Jack: “You really think faith has anything to do with this? The earth doesn’t care what we believe.”

Jeeny: “Faith isn’t for the earth, Jack. It’s for us. It’s what keeps us from turning into the thing we fear most — indifferent.”

Jack: “Indifference is just another word for adaptation.”

Jeeny: “No. Indifference is extinction in disguise.”

Host: The fireline crackled, distant but persistent, like a heartbeat refusing to stop. The sky, once black with smoke, began to clear, revealing faint bands of gold and rose.

Jeeny: “You see that light?”

Jack: “Yeah.”

Jeeny: “It’s trying. Even after all this.”

Jack: “The light doesn’t try, Jeeny. It just happens.”

Jeeny: “Exactly. And so does hope.”

Host: The moment held, suspended in the fragile space between despair and renewal. Jack’s breathing slowed, the anger in his shoulders fading into something quieter — thought, perhaps, or memory.

Jack: “You really believe safeguarding the earth can end poverty?”

Jeeny: “Yes. Because the roots of poverty are the same as the roots of destruction — greed, neglect, blindness. Heal one, you begin to heal the other.”

Jack: “You make it sound so simple.”

Jeeny: “It’s not simple. But it’s sacred.”

Host: She stepped forward, kneeling near a blackened stump, pressing her hand into the soil. Her fingers came away gray, but beneath that gray was brownalive, still breathing.

Jeeny: “See that? It’s still there. Life, underneath the ruin. Waiting.”

Jack: “You think it’ll come back?”

Jeeny: “I don’t think. I believe.”

Host: He watched her, his expression softening, the defenses breaking in his eyes. The sunlight touched the ash, making it sparkle faintly, as if the earth itself remembered how to shine.

Jack: “Maybe that’s what she meant — Cortez Masto. That safeguarding the planet isn’t charity, it’s redemption.”

Jeeny: “Exactly. Redemption for the species that forgot how to listen.”

Host: The valley shimmered in the new light, steam rising from the wet ash, birds returning, calling tentatively from somewhere unseen.

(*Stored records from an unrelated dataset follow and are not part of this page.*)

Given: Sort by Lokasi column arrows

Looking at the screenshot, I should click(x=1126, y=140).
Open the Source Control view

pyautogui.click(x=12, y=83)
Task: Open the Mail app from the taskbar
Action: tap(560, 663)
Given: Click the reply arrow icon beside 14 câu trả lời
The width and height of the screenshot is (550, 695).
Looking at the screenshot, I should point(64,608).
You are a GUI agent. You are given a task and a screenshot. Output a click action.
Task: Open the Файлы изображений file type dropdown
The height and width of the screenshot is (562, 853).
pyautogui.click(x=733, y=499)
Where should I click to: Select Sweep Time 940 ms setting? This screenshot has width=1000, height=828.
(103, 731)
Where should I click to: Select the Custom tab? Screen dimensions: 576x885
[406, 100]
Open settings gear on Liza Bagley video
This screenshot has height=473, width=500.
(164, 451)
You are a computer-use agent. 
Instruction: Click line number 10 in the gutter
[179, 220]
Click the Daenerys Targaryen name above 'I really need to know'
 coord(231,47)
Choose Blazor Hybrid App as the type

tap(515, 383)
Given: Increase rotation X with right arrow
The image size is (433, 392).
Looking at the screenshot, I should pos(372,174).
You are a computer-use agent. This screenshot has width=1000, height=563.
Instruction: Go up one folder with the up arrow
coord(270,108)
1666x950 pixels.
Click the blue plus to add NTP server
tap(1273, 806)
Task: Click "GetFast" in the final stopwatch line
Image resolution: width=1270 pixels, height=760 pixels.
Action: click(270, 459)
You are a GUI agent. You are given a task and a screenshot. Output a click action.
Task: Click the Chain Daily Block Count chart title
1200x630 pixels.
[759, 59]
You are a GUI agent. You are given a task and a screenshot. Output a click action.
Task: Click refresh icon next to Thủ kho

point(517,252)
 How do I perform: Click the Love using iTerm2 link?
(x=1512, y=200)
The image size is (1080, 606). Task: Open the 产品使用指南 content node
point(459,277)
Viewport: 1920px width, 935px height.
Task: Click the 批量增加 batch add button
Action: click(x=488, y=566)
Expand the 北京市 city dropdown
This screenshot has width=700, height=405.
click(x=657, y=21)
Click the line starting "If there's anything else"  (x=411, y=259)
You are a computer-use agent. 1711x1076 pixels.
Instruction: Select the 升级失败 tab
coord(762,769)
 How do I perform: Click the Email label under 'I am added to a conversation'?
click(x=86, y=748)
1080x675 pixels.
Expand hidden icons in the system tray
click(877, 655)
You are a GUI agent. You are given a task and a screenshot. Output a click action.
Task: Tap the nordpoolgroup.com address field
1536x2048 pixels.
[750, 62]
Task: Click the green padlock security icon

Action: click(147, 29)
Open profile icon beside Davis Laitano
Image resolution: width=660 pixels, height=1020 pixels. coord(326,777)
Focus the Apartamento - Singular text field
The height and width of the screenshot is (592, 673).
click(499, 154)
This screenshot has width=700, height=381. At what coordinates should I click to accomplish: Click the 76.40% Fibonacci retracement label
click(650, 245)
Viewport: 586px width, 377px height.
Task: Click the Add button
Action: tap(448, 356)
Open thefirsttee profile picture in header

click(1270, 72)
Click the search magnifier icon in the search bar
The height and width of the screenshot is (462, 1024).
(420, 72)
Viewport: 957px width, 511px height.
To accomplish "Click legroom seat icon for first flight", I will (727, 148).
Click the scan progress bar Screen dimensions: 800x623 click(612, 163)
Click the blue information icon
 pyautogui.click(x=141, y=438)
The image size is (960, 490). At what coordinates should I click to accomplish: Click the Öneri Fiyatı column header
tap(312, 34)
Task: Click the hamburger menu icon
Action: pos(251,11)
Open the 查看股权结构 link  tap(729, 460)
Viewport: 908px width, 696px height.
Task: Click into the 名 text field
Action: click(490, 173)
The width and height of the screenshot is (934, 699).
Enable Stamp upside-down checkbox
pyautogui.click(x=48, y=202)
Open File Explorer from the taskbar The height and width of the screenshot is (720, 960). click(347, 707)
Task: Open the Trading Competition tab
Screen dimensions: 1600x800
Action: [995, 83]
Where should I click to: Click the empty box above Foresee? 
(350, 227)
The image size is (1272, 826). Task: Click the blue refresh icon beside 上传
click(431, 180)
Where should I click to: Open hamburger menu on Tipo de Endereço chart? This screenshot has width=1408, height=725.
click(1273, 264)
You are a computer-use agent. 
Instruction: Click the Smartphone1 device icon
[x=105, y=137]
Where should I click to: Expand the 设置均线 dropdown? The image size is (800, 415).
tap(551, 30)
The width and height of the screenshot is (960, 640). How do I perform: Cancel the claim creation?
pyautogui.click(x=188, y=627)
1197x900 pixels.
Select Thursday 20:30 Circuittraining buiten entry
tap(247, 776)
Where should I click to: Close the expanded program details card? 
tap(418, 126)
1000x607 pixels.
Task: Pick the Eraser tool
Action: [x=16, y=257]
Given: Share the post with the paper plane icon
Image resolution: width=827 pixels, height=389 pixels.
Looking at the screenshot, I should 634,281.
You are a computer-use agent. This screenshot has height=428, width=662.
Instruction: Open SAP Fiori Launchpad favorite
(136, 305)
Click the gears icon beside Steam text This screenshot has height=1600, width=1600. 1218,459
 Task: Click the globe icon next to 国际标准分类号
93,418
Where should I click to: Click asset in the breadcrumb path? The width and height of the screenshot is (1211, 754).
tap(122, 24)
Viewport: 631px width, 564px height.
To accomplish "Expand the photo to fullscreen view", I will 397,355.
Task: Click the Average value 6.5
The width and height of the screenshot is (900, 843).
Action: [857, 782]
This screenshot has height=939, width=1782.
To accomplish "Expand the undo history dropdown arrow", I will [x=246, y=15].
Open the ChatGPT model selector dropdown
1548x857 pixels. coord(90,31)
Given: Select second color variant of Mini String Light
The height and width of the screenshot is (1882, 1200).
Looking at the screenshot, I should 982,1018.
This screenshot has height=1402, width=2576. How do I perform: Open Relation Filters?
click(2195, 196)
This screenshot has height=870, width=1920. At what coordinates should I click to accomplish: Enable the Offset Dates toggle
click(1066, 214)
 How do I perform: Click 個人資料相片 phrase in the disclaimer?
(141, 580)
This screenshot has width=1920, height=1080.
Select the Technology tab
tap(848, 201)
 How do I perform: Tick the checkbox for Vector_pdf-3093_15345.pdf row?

Jack: “Maybe there’s still time.”

Jeeny: “There is. There always is — until we decide there isn’t.”

Host: A breeze stirred, carrying the scent of earth — not burnt now, but alive. The horizon widened, the fire’s smoke lifting, revealing the silhouette of mountains, still whole, still standing.

Jack: “You think faith can save us?”

Jeeny: “No, Jack. We save us. Faith just reminds us why we should try.”

Host: The camera of dawn panned outward, the forest below blackened but glowing, tiny shoots of green already pushing through the ash.

And in that fragile hour — between ending and beginning — two voices stood together at the edge of the wounded earth, watching the light return, not as promise, but as proof.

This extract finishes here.